本研究由四川大学华西医院的黄宇、耿佳、龙阳、熊文宇、康璐、陈美琳、唐婷、钟明军、卜凤晓、卢宇、程静和袁惠君等研究人员共同完成,并于2024年6月18日发表在《Frontiers in Audiology and Otology》期刊上。该研究通过全基因组测序(Whole Genome Sequencing, WGS)技术,揭示了五个新的SOX10基因顺式调控区缺失与Waardenburg综合征II型(Waardenburg Syndrome Type II, WS2)的关联。
Waardenburg综合征(WS)是一种罕见的遗传性疾病,主要表现为感音神经性听力损失、色素异常和面部特征异常。WS分为四种亚型,其中WS2主要由SOX10、MITF、KITLG和SNAI2等基因的突变引起。尽管已有超过60%的WS患者通过分子诊断确定了致病突变,但大多数研究集中在编码区的突变上,非编码区的拷贝数变异(Copy Number Variations, CNVs)研究较少。非编码区变异,特别是增强子(enhancer)和启动子(promoter)区域的变异,可能通过调控基因表达水平在疾病中发挥重要作用。因此,本研究旨在通过全基因组测序技术,探索SOX10基因上游调控区的CNVs在WS2中的致病机制。

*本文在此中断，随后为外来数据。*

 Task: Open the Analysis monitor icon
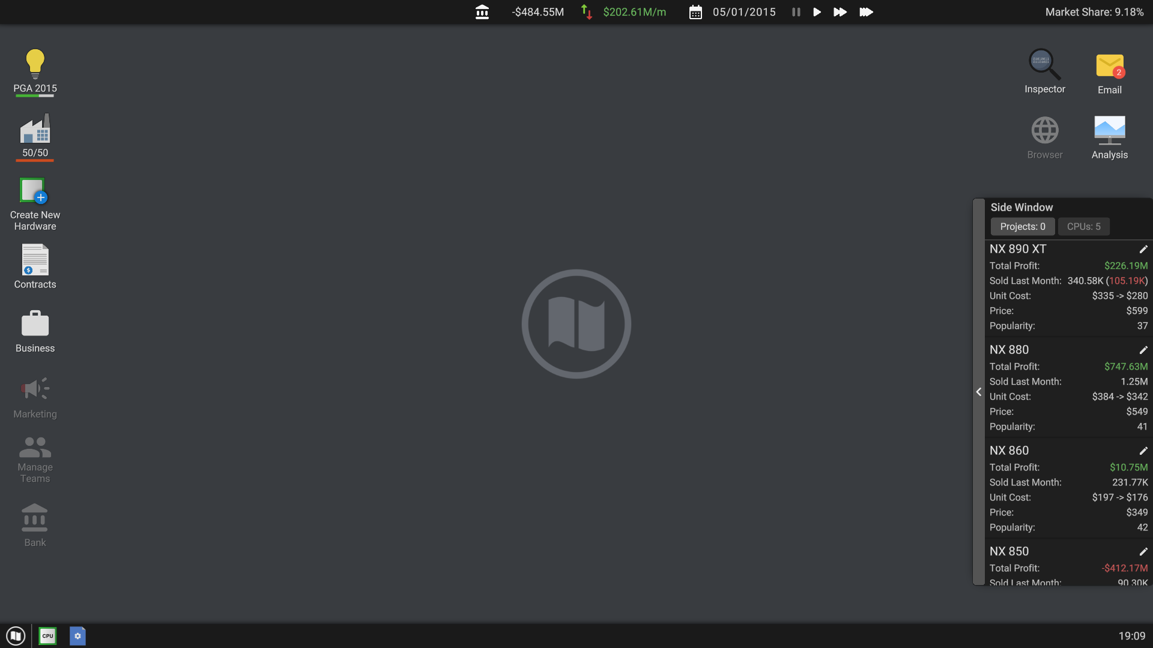pos(1109,130)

研究首先从中国听力损失患者队列(CDGC)中筛选出59名未通过已知WS基因编码区诊断的患者,并对其进行了全基因组测序。研究流程包括以下几个步骤:
样本收集与临床评估:研究从2013年开始,收集了20,666名听力损失患者的临床信息和外周血样本。其中,290名患者被诊断为WS,符合Waardenburg联盟的临床诊断标准。研究最终筛选出59名未通过编码区诊断的WS患者。

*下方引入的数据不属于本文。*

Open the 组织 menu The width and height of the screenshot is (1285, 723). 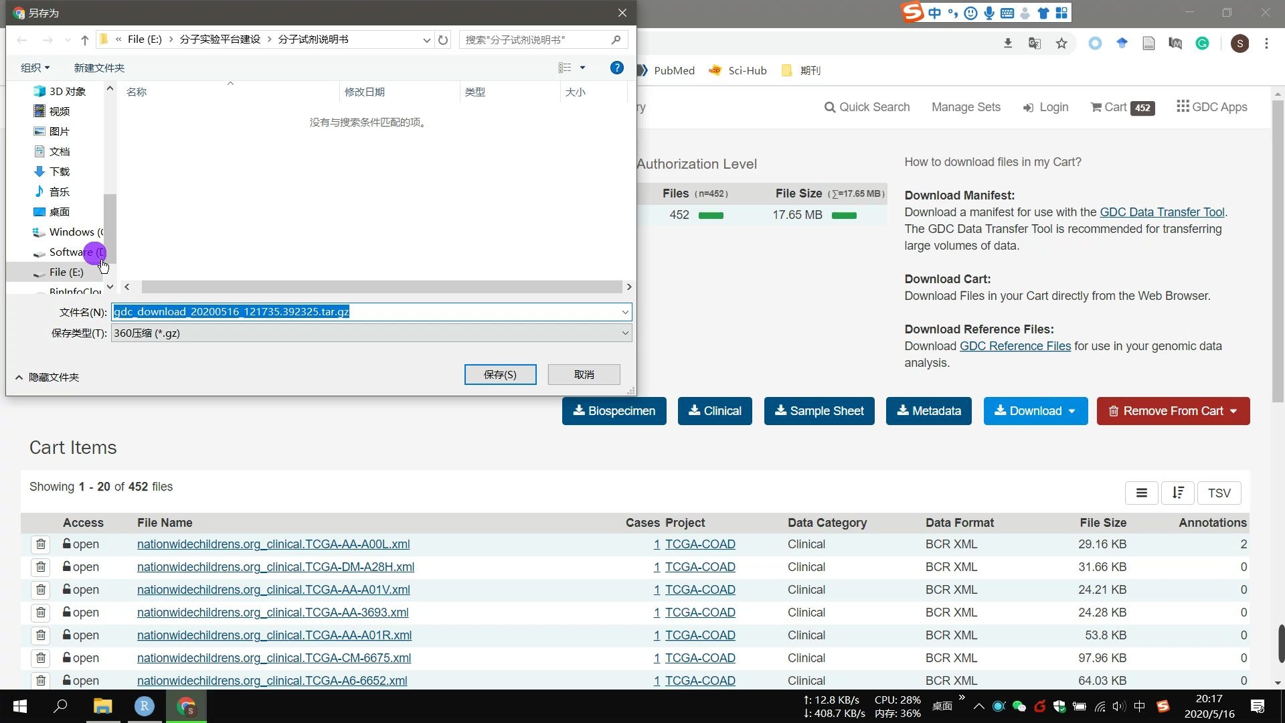coord(35,68)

全基因组测序:对筛选出的患者进行全基因组测序,使用MGI DNBSEQ-T7测序仪生成DNA纳米球(DNBs),并通过Trimmomatic去除低质量碱基和接头序列。测序数据随后通过Burrows-Wheeler Aligner(BWA)比对到人类基因组(hg38/GRCh38)。
CNVs检测与注释:使用Manta、CNVnator和cn.MOPS算法检测CNVs,并通过Annovar进行注释。CNVs的筛选标准包括:在gnomAD和1000 Genomes Project中的等位基因频率小于1%,与已知的基因组变异数据库(DGV)事件的重叠小于50%,且不与重复和低复杂度区域(RLCRs)重叠。

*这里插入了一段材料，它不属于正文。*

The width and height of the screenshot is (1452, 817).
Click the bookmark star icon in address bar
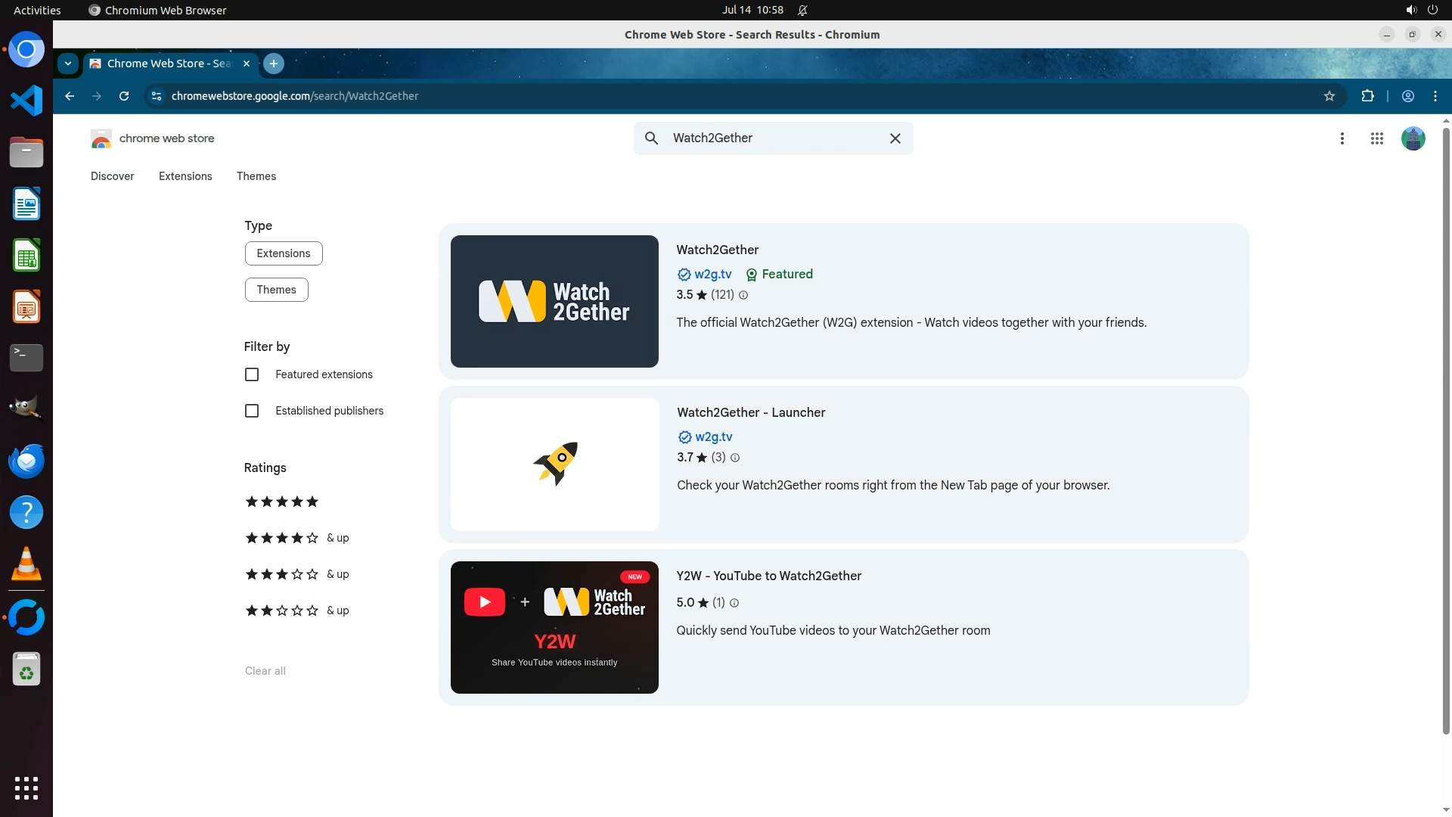tap(1329, 96)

CNVs验证:通过Gap-PCR和Sanger测序验证CNVs的断点和家族共分离情况。最终确认了5个新的致病性缺失,分别位于SOX10基因的增强子和启动子区域。
研究在59名WS患者中发现了5个新的致病性CNVs,这些缺失位于SOX10基因的上游调控区,包括增强子和启动子区域。具体结果如下:
CNV1和CNV2:位于增强子区域,分别跨越448 bp和70 kb,涉及4个同源增强子(U1, U2/MCS5, U3, U4)。这些CNVs与先前报道的致病性CNVs完全重叠,表明其在WS2中的致病性。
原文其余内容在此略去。